-- Data excerpts follows --
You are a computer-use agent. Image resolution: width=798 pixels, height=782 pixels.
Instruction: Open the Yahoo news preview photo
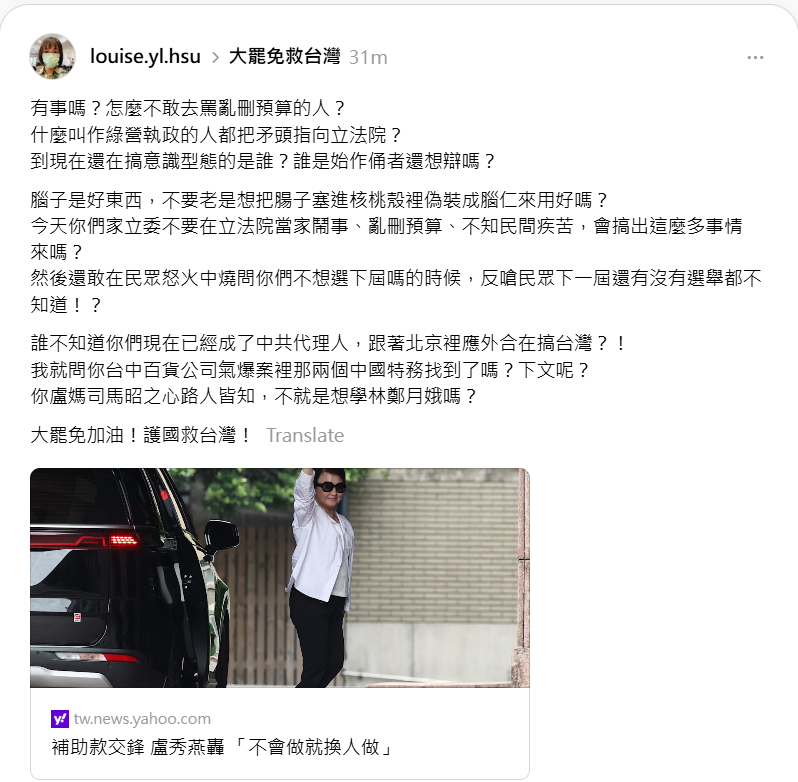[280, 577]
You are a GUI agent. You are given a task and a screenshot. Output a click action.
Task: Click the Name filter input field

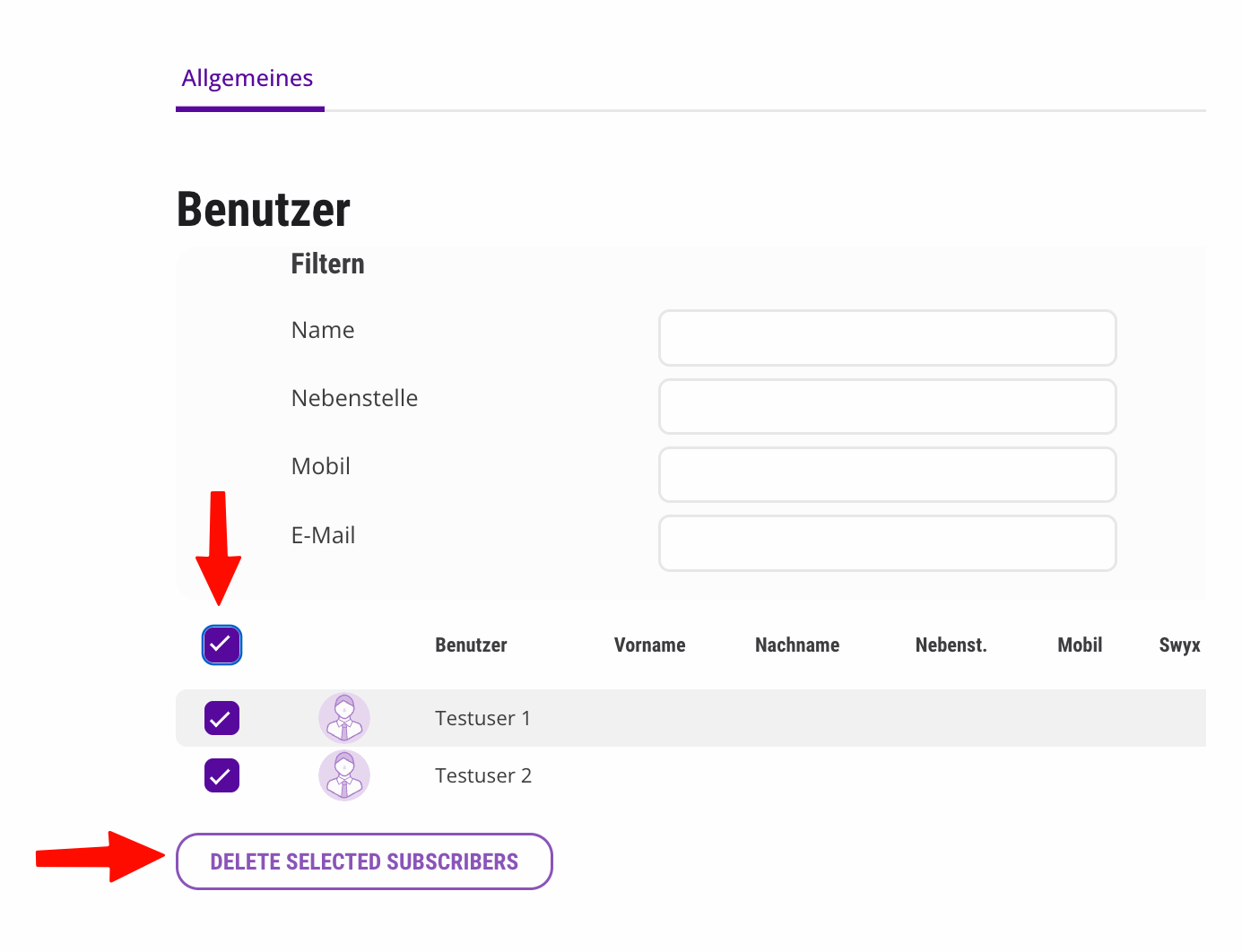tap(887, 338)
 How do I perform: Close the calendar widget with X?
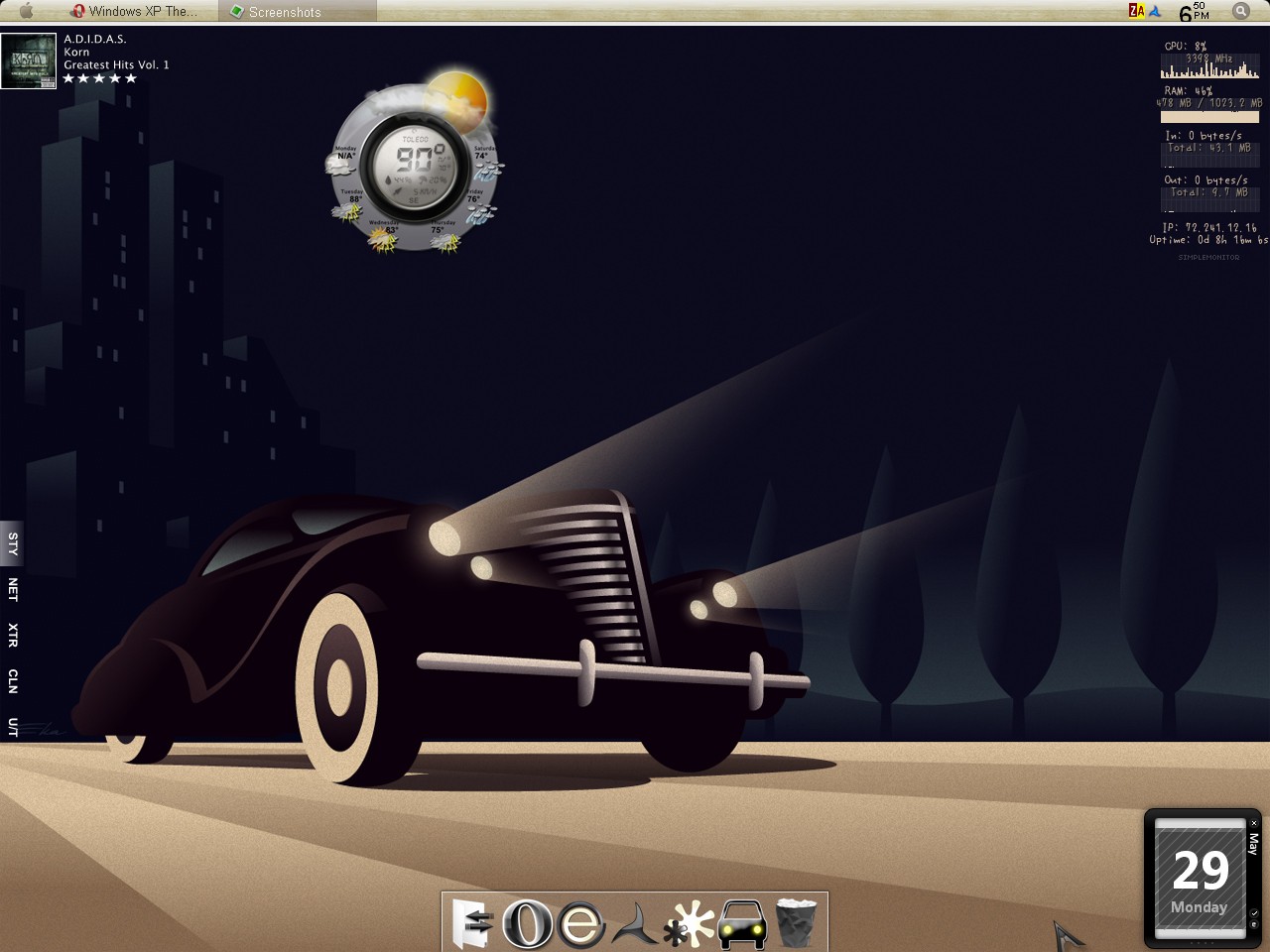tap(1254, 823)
-- Data excerpts concluded --
#### Your objective
Copy each line of the records above that carries the word "agent".

#### Task solution
You are a computer-use agent. Image resolution: width=798 pixels, height=782 pixels.
You are a GUI agent. You are given a task and a screenshot. Output a click action.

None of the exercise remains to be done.